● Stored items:
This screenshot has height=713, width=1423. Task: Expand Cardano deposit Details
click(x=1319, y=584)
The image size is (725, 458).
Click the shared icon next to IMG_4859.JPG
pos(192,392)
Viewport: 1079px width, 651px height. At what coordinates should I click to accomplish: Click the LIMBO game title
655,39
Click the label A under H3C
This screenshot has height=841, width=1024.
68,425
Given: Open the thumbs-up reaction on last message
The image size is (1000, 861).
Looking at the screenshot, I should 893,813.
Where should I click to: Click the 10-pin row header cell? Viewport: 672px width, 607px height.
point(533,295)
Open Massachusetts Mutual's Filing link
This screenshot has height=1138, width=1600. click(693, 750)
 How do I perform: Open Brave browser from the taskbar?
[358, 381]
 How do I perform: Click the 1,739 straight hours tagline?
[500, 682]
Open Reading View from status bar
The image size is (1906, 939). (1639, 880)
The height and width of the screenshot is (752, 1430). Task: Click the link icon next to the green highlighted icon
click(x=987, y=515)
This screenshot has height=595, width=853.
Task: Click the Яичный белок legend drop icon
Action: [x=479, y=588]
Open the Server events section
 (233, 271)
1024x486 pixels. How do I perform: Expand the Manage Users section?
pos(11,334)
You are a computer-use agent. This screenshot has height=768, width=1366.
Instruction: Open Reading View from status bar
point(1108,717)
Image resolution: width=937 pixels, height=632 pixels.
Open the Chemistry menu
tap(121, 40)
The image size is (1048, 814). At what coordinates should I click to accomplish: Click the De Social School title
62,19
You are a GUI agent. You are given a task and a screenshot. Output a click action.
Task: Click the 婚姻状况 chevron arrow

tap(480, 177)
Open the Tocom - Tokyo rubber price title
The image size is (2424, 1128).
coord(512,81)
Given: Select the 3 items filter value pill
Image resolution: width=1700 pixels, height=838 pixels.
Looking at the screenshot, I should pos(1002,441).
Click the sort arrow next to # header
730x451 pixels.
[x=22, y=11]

● Problem to work on: Set down all the entries again, word for word.

● Reply:
This screenshot has height=713, width=1423. Task: Expand Cardano deposit Details
click(x=1319, y=584)
The image size is (725, 458).
Click the shared icon next to IMG_4859.JPG
pos(192,392)
Viewport: 1079px width, 651px height. At what coordinates should I click to accomplish: Click the LIMBO game title
655,39
Click the label A under H3C
This screenshot has height=841, width=1024.
68,425
Given: Open the thumbs-up reaction on last message
The image size is (1000, 861).
Looking at the screenshot, I should 893,813.
Where should I click to: Click the 10-pin row header cell? Viewport: 672px width, 607px height.
point(533,295)
Open Massachusetts Mutual's Filing link
This screenshot has height=1138, width=1600. click(693, 750)
 How do I perform: Open Brave browser from the taskbar?
[358, 381]
 How do I perform: Click the 1,739 straight hours tagline?
[500, 682]
Open Reading View from status bar
The image size is (1906, 939). (1639, 880)
The height and width of the screenshot is (752, 1430). Task: Click the link icon next to the green highlighted icon
click(x=987, y=515)
This screenshot has height=595, width=853.
Task: Click the Яичный белок legend drop icon
Action: [x=479, y=588]
Open the Server events section
 (233, 271)
1024x486 pixels. How do I perform: Expand the Manage Users section?
pos(11,334)
You are a computer-use agent. This screenshot has height=768, width=1366.
Instruction: Open Reading View from status bar
point(1108,717)
Image resolution: width=937 pixels, height=632 pixels.
Open the Chemistry menu
tap(121, 40)
The image size is (1048, 814). At what coordinates should I click to accomplish: Click the De Social School title
62,19
You are a GUI agent. You are given a task and a screenshot. Output a click action.
Task: Click the 婚姻状况 chevron arrow

tap(480, 177)
Open the Tocom - Tokyo rubber price title
The image size is (2424, 1128).
coord(512,81)
Given: Select the 3 items filter value pill
Image resolution: width=1700 pixels, height=838 pixels.
Looking at the screenshot, I should pos(1002,441).
Click the sort arrow next to # header
730x451 pixels.
[x=22, y=11]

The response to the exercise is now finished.